-------- Data to examine --------
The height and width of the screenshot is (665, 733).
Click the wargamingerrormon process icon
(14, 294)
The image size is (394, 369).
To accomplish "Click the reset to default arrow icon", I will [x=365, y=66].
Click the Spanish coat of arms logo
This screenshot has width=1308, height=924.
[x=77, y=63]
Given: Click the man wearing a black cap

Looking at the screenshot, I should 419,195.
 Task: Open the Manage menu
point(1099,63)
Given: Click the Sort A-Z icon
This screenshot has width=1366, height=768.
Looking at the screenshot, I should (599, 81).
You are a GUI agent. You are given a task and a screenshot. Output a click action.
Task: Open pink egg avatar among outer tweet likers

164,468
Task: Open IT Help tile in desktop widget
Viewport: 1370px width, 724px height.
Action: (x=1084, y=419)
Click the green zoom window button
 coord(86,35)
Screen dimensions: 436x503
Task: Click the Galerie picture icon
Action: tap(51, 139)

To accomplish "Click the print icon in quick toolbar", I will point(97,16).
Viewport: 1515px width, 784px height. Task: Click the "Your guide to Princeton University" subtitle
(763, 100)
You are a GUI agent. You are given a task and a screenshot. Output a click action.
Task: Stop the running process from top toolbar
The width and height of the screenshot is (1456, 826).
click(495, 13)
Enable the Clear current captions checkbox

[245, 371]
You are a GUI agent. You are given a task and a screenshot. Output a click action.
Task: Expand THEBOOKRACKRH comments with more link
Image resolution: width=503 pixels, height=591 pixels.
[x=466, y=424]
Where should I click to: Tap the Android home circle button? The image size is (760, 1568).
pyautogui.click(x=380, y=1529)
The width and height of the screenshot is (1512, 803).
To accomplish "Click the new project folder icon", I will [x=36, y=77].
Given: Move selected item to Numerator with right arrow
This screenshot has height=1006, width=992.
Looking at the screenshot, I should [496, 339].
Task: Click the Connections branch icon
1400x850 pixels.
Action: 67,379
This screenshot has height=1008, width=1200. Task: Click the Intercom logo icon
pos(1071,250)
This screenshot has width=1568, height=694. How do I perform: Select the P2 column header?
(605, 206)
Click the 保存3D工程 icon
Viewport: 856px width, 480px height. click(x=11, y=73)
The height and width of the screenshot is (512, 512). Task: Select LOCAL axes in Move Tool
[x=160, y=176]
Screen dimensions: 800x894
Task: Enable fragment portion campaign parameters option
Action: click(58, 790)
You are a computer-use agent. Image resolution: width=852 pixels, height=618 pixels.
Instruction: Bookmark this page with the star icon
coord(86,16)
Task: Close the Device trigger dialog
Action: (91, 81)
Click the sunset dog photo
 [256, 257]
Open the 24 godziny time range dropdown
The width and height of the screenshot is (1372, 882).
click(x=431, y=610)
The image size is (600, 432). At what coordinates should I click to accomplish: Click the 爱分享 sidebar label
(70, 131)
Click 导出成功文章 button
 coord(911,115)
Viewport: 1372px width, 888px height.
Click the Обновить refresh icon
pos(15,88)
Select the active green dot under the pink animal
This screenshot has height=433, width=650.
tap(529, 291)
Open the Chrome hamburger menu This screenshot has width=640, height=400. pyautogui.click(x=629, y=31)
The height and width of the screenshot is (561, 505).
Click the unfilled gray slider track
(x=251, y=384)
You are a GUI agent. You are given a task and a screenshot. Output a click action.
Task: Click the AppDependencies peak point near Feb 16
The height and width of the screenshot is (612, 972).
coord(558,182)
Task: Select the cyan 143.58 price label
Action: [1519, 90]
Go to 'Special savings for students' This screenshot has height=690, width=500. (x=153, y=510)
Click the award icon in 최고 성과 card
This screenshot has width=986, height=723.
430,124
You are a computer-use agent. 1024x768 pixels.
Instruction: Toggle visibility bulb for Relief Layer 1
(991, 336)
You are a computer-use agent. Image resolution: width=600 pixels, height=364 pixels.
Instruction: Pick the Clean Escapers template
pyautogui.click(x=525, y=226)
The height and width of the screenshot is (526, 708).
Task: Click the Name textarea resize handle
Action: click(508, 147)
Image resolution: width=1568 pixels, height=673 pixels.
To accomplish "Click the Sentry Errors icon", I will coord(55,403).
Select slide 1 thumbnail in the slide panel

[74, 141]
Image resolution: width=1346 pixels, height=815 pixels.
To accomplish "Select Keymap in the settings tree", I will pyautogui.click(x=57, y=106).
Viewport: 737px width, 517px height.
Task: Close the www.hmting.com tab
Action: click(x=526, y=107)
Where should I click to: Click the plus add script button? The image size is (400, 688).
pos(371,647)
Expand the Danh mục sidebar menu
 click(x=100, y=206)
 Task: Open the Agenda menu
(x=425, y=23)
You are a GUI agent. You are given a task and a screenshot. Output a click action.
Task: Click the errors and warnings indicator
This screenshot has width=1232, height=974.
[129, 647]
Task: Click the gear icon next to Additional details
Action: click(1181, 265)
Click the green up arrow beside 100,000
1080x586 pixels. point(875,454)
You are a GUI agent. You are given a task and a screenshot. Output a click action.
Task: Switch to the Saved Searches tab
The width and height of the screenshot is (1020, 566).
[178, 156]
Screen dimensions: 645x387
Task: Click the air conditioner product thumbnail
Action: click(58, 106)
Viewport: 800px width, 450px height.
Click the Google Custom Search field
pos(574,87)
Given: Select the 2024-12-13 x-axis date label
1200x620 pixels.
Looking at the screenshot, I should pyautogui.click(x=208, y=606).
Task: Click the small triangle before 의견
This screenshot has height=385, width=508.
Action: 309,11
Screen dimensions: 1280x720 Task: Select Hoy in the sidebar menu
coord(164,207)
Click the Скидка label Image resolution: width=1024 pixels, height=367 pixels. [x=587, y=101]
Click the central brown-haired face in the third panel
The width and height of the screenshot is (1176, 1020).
--------
§ Problem to solve
The whole block of data above should be printed again verbatim.

§ Exercise response
The height and width of the screenshot is (665, 733).
Click the wargamingerrormon process icon
(14, 294)
The image size is (394, 369).
To accomplish "Click the reset to default arrow icon", I will [x=365, y=66].
Click the Spanish coat of arms logo
This screenshot has width=1308, height=924.
[x=77, y=63]
Given: Click the man wearing a black cap

Looking at the screenshot, I should 419,195.
 Task: Open the Manage menu
point(1099,63)
Given: Click the Sort A-Z icon
This screenshot has width=1366, height=768.
Looking at the screenshot, I should (599, 81).
You are a GUI agent. You are given a task and a screenshot. Output a click action.
Task: Open pink egg avatar among outer tweet likers

164,468
Task: Open IT Help tile in desktop widget
Viewport: 1370px width, 724px height.
Action: (x=1084, y=419)
Click the green zoom window button
 coord(86,35)
Screen dimensions: 436x503
Task: Click the Galerie picture icon
Action: tap(51, 139)

To accomplish "Click the print icon in quick toolbar", I will point(97,16).
Viewport: 1515px width, 784px height. Task: Click the "Your guide to Princeton University" subtitle
(763, 100)
You are a GUI agent. You are given a task and a screenshot. Output a click action.
Task: Stop the running process from top toolbar
The width and height of the screenshot is (1456, 826).
click(495, 13)
Enable the Clear current captions checkbox

[245, 371]
You are a GUI agent. You are given a task and a screenshot. Output a click action.
Task: Expand THEBOOKRACKRH comments with more link
Image resolution: width=503 pixels, height=591 pixels.
[x=466, y=424]
Where should I click to: Tap the Android home circle button? The image size is (760, 1568).
pyautogui.click(x=380, y=1529)
The width and height of the screenshot is (1512, 803).
To accomplish "Click the new project folder icon", I will [x=36, y=77].
Given: Move selected item to Numerator with right arrow
This screenshot has height=1006, width=992.
Looking at the screenshot, I should [496, 339].
Task: Click the Connections branch icon
1400x850 pixels.
Action: 67,379
This screenshot has height=1008, width=1200. Task: Click the Intercom logo icon
pos(1071,250)
This screenshot has width=1568, height=694. How do I perform: Select the P2 column header?
(605, 206)
Click the 保存3D工程 icon
Viewport: 856px width, 480px height. click(x=11, y=73)
The height and width of the screenshot is (512, 512). Task: Select LOCAL axes in Move Tool
[x=160, y=176]
Screen dimensions: 800x894
Task: Enable fragment portion campaign parameters option
Action: click(58, 790)
You are a computer-use agent. Image resolution: width=852 pixels, height=618 pixels.
Instruction: Bookmark this page with the star icon
coord(86,16)
Task: Close the Device trigger dialog
Action: (91, 81)
Click the sunset dog photo
 [256, 257]
Open the 24 godziny time range dropdown
The width and height of the screenshot is (1372, 882).
click(x=431, y=610)
The image size is (600, 432). At what coordinates should I click to accomplish: Click the 爱分享 sidebar label
(70, 131)
Click 导出成功文章 button
 coord(911,115)
Viewport: 1372px width, 888px height.
Click the Обновить refresh icon
pos(15,88)
Select the active green dot under the pink animal
This screenshot has height=433, width=650.
tap(529, 291)
Open the Chrome hamburger menu This screenshot has width=640, height=400. pyautogui.click(x=629, y=31)
The height and width of the screenshot is (561, 505).
Click the unfilled gray slider track
(x=251, y=384)
You are a GUI agent. You are given a task and a screenshot. Output a click action.
Task: Click the AppDependencies peak point near Feb 16
The height and width of the screenshot is (612, 972).
coord(558,182)
Task: Select the cyan 143.58 price label
Action: [1519, 90]
Go to 'Special savings for students' This screenshot has height=690, width=500. (x=153, y=510)
Click the award icon in 최고 성과 card
This screenshot has width=986, height=723.
430,124
You are a computer-use agent. 1024x768 pixels.
Instruction: Toggle visibility bulb for Relief Layer 1
(991, 336)
You are a computer-use agent. Image resolution: width=600 pixels, height=364 pixels.
Instruction: Pick the Clean Escapers template
pyautogui.click(x=525, y=226)
The height and width of the screenshot is (526, 708).
Task: Click the Name textarea resize handle
Action: click(508, 147)
Image resolution: width=1568 pixels, height=673 pixels.
To accomplish "Click the Sentry Errors icon", I will coord(55,403).
Select slide 1 thumbnail in the slide panel

[74, 141]
Image resolution: width=1346 pixels, height=815 pixels.
To accomplish "Select Keymap in the settings tree", I will pyautogui.click(x=57, y=106).
Viewport: 737px width, 517px height.
Task: Close the www.hmting.com tab
Action: click(x=526, y=107)
Where should I click to: Click the plus add script button? The image size is (400, 688).
pos(371,647)
Expand the Danh mục sidebar menu
 click(x=100, y=206)
 Task: Open the Agenda menu
(x=425, y=23)
You are a GUI agent. You are given a task and a screenshot. Output a click action.
Task: Click the errors and warnings indicator
This screenshot has width=1232, height=974.
[129, 647]
Task: Click the gear icon next to Additional details
Action: click(1181, 265)
Click the green up arrow beside 100,000
1080x586 pixels. point(875,454)
You are a GUI agent. You are given a task and a screenshot. Output a click action.
Task: Switch to the Saved Searches tab
The width and height of the screenshot is (1020, 566).
[178, 156]
Screen dimensions: 645x387
Task: Click the air conditioner product thumbnail
Action: click(58, 106)
Viewport: 800px width, 450px height.
Click the Google Custom Search field
pos(574,87)
Given: Select the 2024-12-13 x-axis date label
1200x620 pixels.
Looking at the screenshot, I should pyautogui.click(x=208, y=606).
Task: Click the small triangle before 의견
This screenshot has height=385, width=508.
Action: 309,11
Screen dimensions: 1280x720 Task: Select Hoy in the sidebar menu
coord(164,207)
Click the Скидка label Image resolution: width=1024 pixels, height=367 pixels. [x=587, y=101]
Click the central brown-haired face in the third panel
The width and height of the screenshot is (1176, 1020).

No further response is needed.